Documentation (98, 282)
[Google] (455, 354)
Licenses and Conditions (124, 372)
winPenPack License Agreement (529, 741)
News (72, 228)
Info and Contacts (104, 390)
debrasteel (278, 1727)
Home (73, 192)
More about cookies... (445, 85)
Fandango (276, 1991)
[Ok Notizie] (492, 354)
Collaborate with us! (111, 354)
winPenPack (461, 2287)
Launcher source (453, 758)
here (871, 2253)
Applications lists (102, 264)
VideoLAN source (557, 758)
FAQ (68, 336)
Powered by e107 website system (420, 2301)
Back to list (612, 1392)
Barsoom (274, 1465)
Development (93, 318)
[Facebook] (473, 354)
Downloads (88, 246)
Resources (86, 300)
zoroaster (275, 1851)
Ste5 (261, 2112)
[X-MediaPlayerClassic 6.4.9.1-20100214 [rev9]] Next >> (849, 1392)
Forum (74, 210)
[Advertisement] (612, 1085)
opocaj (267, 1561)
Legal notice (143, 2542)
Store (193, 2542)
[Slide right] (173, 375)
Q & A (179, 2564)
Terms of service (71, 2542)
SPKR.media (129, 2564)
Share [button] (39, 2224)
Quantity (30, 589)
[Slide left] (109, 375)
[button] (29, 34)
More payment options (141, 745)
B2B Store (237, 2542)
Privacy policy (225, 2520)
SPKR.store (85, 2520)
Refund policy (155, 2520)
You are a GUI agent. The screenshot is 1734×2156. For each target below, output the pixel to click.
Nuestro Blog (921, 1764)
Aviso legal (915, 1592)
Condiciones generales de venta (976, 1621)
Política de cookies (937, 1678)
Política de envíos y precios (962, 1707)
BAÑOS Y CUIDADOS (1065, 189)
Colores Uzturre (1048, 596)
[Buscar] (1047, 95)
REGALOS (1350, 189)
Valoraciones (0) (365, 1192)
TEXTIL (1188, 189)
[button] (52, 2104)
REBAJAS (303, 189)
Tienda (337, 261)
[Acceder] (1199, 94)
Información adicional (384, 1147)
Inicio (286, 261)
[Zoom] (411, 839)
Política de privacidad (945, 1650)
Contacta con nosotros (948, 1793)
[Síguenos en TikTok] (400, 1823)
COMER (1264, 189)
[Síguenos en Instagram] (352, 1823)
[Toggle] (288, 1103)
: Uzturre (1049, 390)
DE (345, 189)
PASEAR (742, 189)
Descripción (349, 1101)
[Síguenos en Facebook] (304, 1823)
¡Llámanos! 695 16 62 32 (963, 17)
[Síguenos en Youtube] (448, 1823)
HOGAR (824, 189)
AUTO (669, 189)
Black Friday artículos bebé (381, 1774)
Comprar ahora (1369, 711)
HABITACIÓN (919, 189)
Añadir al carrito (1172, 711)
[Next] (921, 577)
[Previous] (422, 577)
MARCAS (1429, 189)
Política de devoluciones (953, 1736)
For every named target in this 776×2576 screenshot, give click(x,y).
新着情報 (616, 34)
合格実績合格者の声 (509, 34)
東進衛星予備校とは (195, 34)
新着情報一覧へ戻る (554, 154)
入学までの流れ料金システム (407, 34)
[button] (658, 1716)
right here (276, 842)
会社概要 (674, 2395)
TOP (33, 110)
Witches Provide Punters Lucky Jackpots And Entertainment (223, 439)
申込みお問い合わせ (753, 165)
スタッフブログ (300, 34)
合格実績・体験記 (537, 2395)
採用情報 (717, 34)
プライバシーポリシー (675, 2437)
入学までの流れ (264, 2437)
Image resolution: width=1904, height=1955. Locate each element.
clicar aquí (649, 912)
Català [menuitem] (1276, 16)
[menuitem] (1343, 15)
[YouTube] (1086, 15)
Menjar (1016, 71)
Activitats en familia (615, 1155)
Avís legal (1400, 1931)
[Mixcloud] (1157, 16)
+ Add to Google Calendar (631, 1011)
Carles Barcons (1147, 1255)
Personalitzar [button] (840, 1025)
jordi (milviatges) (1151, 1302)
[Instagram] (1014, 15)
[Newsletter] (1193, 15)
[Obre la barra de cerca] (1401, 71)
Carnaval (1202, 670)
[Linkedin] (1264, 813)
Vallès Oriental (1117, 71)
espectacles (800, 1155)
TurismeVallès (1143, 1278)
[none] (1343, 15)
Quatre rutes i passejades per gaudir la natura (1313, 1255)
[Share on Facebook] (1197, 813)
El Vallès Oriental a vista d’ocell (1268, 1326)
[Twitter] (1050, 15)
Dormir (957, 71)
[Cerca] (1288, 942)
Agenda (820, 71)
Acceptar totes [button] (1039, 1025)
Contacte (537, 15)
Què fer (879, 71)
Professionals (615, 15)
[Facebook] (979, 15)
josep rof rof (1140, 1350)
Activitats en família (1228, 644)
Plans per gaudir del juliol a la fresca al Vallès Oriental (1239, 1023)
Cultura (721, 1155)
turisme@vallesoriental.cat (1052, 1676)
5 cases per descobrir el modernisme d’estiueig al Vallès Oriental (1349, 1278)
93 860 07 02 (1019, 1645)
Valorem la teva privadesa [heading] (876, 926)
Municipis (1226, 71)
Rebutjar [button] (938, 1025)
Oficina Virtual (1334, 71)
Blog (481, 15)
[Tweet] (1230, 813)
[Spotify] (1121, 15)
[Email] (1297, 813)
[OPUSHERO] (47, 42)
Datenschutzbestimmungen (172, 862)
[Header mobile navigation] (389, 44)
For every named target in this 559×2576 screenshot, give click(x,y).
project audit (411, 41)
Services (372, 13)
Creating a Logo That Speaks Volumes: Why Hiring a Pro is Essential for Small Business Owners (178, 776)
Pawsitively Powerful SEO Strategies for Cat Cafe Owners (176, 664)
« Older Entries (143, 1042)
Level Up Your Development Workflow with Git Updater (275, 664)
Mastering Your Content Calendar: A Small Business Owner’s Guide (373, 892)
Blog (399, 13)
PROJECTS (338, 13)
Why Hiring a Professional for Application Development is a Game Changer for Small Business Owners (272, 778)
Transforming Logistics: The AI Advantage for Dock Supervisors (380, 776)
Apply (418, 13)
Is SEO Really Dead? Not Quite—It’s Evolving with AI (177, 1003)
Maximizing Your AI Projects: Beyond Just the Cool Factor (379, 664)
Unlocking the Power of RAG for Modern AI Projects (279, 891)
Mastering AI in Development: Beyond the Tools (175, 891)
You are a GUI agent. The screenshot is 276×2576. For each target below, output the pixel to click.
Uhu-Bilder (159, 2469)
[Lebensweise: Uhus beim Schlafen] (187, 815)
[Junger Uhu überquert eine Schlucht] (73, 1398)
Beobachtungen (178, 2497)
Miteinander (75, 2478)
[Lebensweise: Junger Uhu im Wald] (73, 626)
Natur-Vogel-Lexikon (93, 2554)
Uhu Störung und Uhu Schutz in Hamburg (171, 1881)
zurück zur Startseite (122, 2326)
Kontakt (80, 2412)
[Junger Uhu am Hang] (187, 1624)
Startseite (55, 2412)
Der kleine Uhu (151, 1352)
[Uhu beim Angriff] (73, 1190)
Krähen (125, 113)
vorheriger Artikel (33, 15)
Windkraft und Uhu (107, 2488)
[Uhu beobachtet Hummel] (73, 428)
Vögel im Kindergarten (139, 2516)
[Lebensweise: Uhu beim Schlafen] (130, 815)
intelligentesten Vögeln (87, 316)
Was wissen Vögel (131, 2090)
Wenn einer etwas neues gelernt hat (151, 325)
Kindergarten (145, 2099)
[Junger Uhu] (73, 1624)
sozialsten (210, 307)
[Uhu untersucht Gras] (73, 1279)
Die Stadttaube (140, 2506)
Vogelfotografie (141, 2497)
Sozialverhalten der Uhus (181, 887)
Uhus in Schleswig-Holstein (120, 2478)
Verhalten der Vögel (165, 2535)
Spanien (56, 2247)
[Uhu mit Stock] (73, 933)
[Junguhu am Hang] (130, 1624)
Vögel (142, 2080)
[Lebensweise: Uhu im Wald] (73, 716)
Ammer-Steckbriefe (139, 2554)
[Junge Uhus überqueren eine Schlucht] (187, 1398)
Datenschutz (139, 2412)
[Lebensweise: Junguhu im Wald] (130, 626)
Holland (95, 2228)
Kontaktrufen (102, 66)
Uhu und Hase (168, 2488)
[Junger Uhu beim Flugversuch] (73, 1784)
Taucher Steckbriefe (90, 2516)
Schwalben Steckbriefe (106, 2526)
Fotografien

------------------------------------------------------------

The problem
Take every line from the data above that holds "Hiring" and copy it out.

Your response
Creating a Logo That Speaks Volumes: Why Hiring a Pro is Essential for Small Business Owners (178, 776)
Why Hiring a Professional for Application Development is a Game Changer for Small Business Owners (272, 778)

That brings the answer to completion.